Data centers have a high requirement for reliability and availability due to the necessity of continuous operations with designs and installations that are fault tolerant and allow for concurrent maintainability. This equates to a much higher degree of redundancy, fail-over and backup systems, and more complex automation and associated sequences-of-operations.

Commissioning of data centers differs somewhat from commercial office buildings and other non-critical facilities. Whereas acceptance testing of a typical non-critical facility focuses on ensuring everything works correctly, the testing of critical facilities must also ensure that equipment and systems fail correctly. This means that when utility power fails, emergency power systems start and assume the load; when chillers fail, redundant equipment and/or systems start and assume the load, and that the data center and associated mission critical operations continue without interruption. The commissioning provider must have a different mindset than one who is not experienced in commissioning critical facilities.

These processes and change-overs are determined in the owner’s project requirements (OPR), programming and design phases.

Progress Inspections
The commissioning provider should lead progress inspections attended by the owner (or owner’s representative), the engineer of record and architect, as well as the general contractor and subcontractor representatives. The commissioning provider should record these inspections and any issues and discrepancies identified in a formal tracking log.

Factory Witness Testing
Most data center projects include factory witness testing (FWT) of some of the more critical and/or complex equipment such as emergency generators, UPS modules, paralleling switchgear, and chillers. The commissioning provider should ensure the vendor’s proposed test procedures reflect project-specific performance requirements and if not, that these scripts get revised and embellished appropriately to ensure the equipment is proved to perform as required prior to shipment to the site.

Acceptance Testing
As the equipment and systems are made ready for startup, the commissioning provider will deliver formal acceptance test procedures that verify that systems and equipment will perform as required. A recognized best practice is to have the commissioning provider develop site specific startup scripts (aka “pre-functional test” scripts) and to witness the equipment startup.

Testing Schedule
The commissioning provider should manage the testing schedule to ensure that components and equipment are tested prior to testing systems, and that systems are tested and proven prior to proceeding to integrated testing. In other words, all pre-functional testing must be completed (including resolution of identified discrepancies) before proceeding to functional testing, and that all functional testing (including resolution of identified discrepancies) is completed for the equipment that makes up a system prior to proceeding to integrated systems testing (IST).

Process Documentation
The commissioning process is not only focused on delivering the physical facility, but also on ensuring the entire process of design, construction, and testing is documented and recorded. This not only includes ensuring that accurate as-built drawings (aka “record drawings”) and O&M binders are delivered, but that the entire process is documented. Final project closeout documents should include the OPR, BOD, record drawings, final specifications, approved submittals, pre-functional tests (including air and water testing, adjusting, and balancing (TAB) reports), completed functional and IST test scripts, written sequences of operations, standard operating procedures (SOPs) and other site specific documentation that provides the owner and O&M staff a comprehensive description of the facility and how it is intended to perform for posterity.

Operation and Maintenance Training
The commissioning process ensures that the facility O&M staff receive formal, site specific training on how to operate and maintain the site.
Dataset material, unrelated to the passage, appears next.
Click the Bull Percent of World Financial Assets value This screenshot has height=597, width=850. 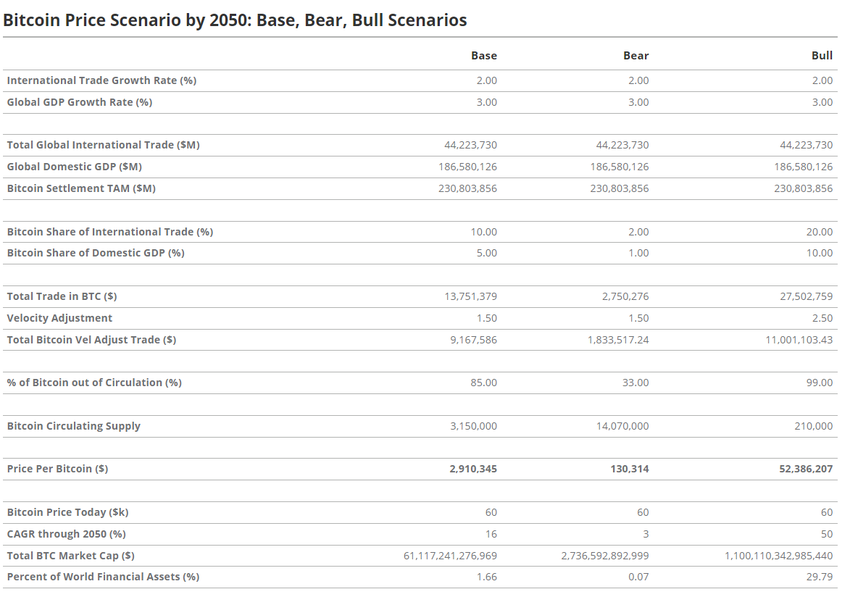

Again, since data centers are more complex and have more demanding operational requirements, the respective training needs of the O&M staff are higher than for commercial building staff. It is therefore important that the training provided not be generic, but that it is tailored to address the site-specific conditions, topologies, and emergency response procedures required to maintain critical operations during planned system and equipment maintenance as well as unplanned outages.

Ideally the training is performed in a structured manner that includes academic sessions in a classroom environment during construction, hand-on and/or observation sessions during the startup and acceptance testing phase, and includes formal staff testing and certification prior to the site transitioning to critical operations. All training materials and sessions should be recorded and in editable formats so it can be repeated as refresher and remedial training for existing staff as well as for new hires as part of their onboarding process, and can be updated as the site evolves over time.
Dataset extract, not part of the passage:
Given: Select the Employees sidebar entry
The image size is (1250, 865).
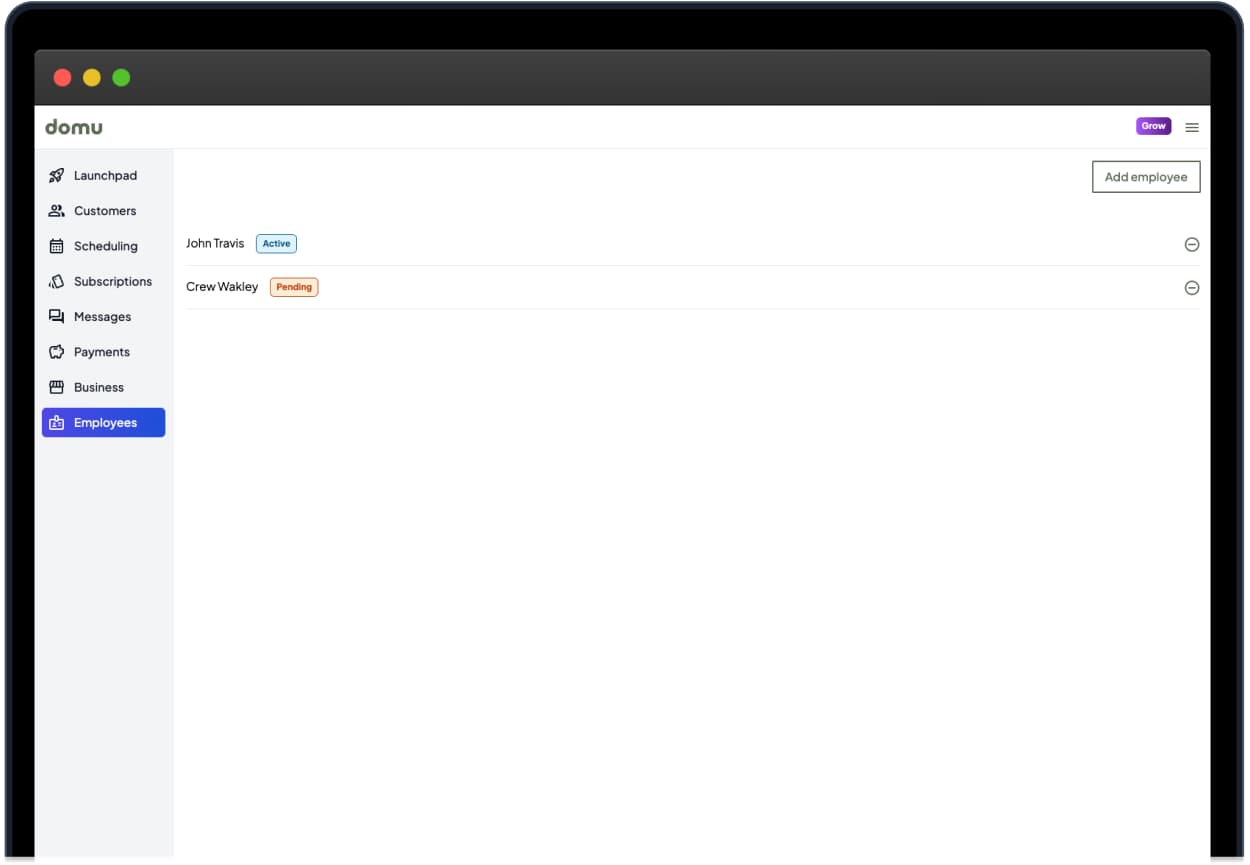Looking at the screenshot, I should 103,422.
As the commissioning process starts at the very onset of a new construction initiative and ends when the site transitions into operational status; the commissioning provider should be the first one in, and the last one out.

  1. David L Lewis
    Reply

    Well presented article.

    We also test for failures in all buildings we do, including data centers. One item that we do on every type of building is that after functional testing is completed we have the Power Company kill the power to the building – just like a data center. We often find problems in the systems when this is done.

    One odd problem we had a few years back – when the Power Company pulled their switch, the generator came on as planned, but so did the fire pump.
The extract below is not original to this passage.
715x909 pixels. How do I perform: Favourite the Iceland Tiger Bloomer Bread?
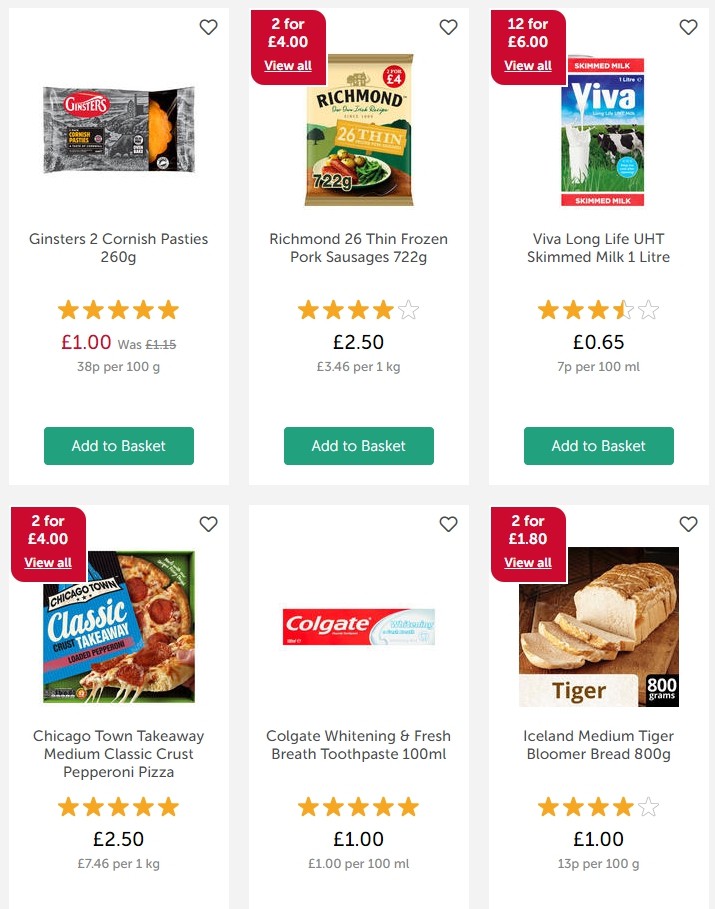[688, 524]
    While most electrical contractors will try to not have to do this, many Power Companies welcome the test. We often have food and coffee for them because “sometimes” it takes a while for this test.

  2. Joy Butler
    Reply

    With all the data breaches that have been in the news lately, it is becoming more and more important to make sure that we find a data storage facility for our business that goes above and beyond when it comes to protecting their data. I am definitely looking for someone who understands the importance of making sure, if there IS a failure, the system fails correctly, as it says here. That is such a huge deal and not enough people realize that planning for things to go wrong is just as important as trying to stop them going wrong in the first place.

  3. Enterprise Systems
    Reply

    Your topic is very interesting and informative for readers. You have shared very important things about the Data Center Cx. If you want to know more you can visit us .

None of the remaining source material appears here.